Abstract
BACKGROUND & AIMS
It is not clear how rapid ascent to high altitude causes the gastrointestinal symptoms of acute mountain sickness (AMS). We assessed the incidence of endoscopic lesions in the upper gastrointestinal tract in healthy mountaineers after rapid ascent to high altitude, their association with symptoms, and their pathogenic mechanisms.
METHODS
In a prospective study, 25 mountaineers (10 female; mean age, 43.8y±9.5 y) underwent unsedated, transnasal esophago-gastroduodenoscopy in Zurich (490 m) and then on 2 test days (days 2 and 4) at a high altitude laboratory in the Alps (Capanna Regina Margherita, 4559 m).

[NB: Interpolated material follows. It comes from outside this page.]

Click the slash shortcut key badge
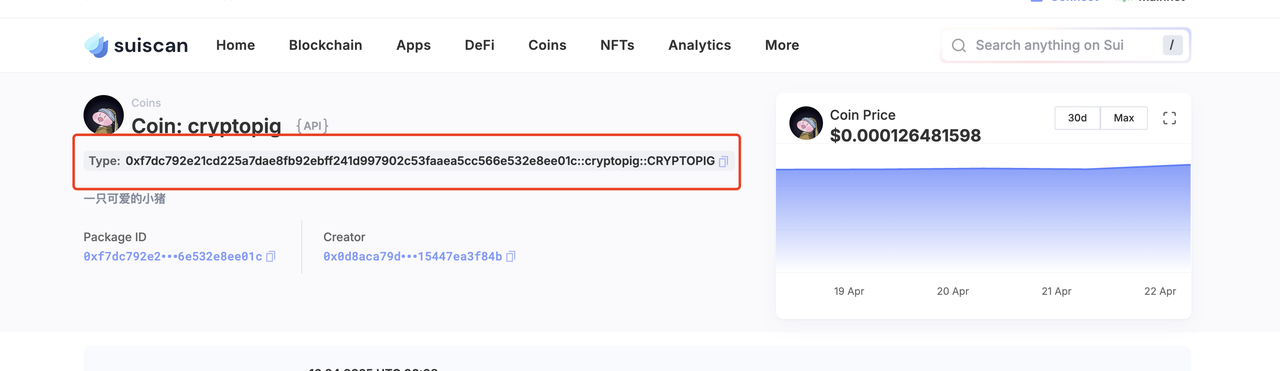Image resolution: width=1280 pixels, height=371 pixels. click(x=1172, y=45)
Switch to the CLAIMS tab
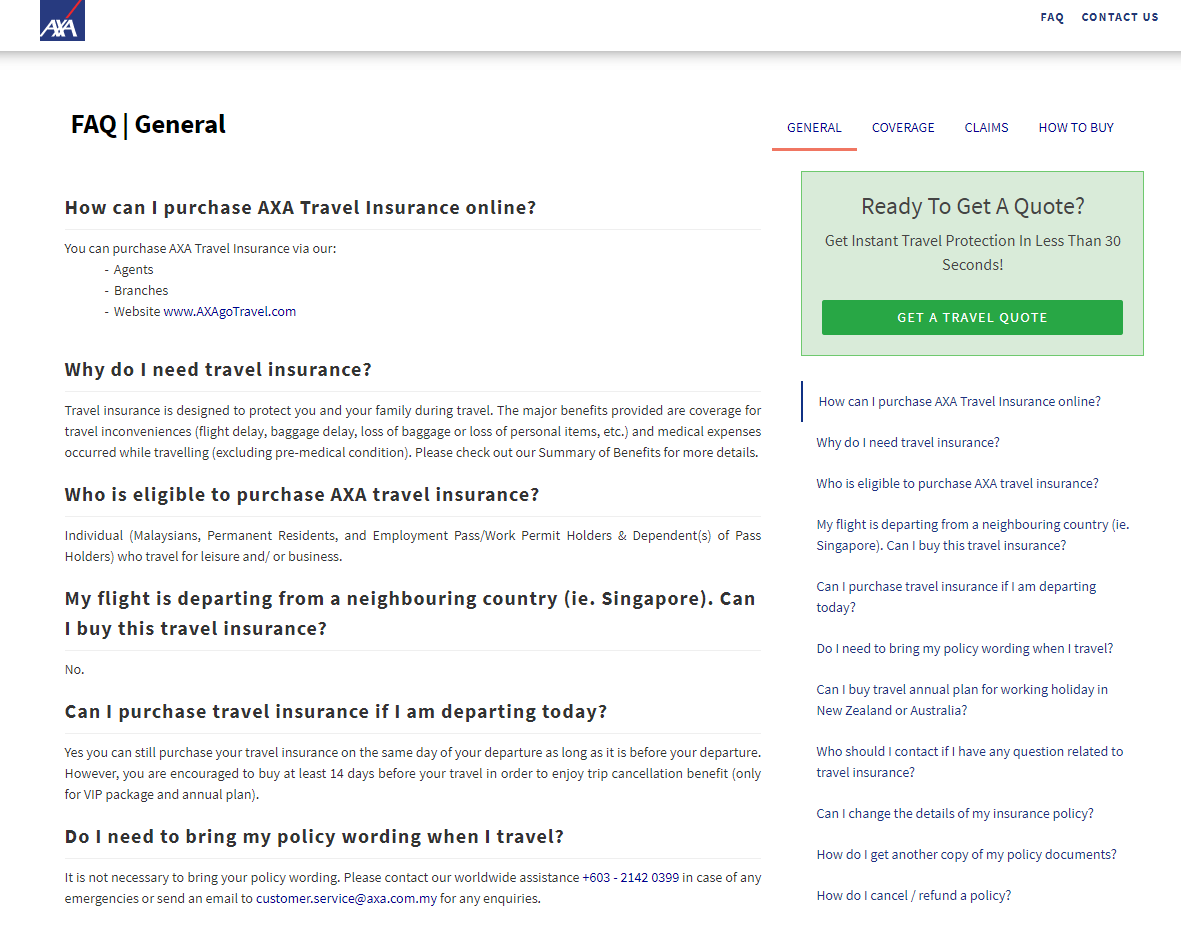 986,127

Symptoms were assessed using validated instruments for AMS (the AMS-C and the Lake Louise scoring system) and visual analogue scales (0-100). Levels of mRNAs in duodenal biopsies were measured by qPCR.
RESULTS
The follow-up endoscopy at high altitude was performed in 19/25 patients on day 2 and in 23/25 patients on day 4. Frequency of endoscopic lesions increased from 12% at baseline to 26.3% on day 2 and 60.9% on day 4 (P<0.001). The incidence of ulcer disease increased from 0 at baseline to 10.5% on day 2 and 21.7% on day 4 (P=.014). Mucosal lesions were associated with lower hunger scores (37.3 vs. 67.4 in patients without lesions; P=.012). Subjects with peptic lesions had higher levels of HIF2A mRNA, which encodes a hypoxia-induced transcription factor, and ICAM1 mRNA, which encodes an adhesion molecule, compared with subjects without lesions (fold changes: 1.38 vs 0.63; P=.001 and 1.37 vs 0.66; P=.011).
CONCLUSIONS
In a prospective study of 25 mountaineers, fast ascent to high altitude resulted in rapid onset of clinically meaningful mucosal lesions and ulcer disease. Duodenal biopsies from these subjects had increased levels of HIF2A mRNA and ICAM1 mRNA, which might contribute to formation of hypoxia-induced peptic lesions. Further studies are needed of the mechanisms of this process.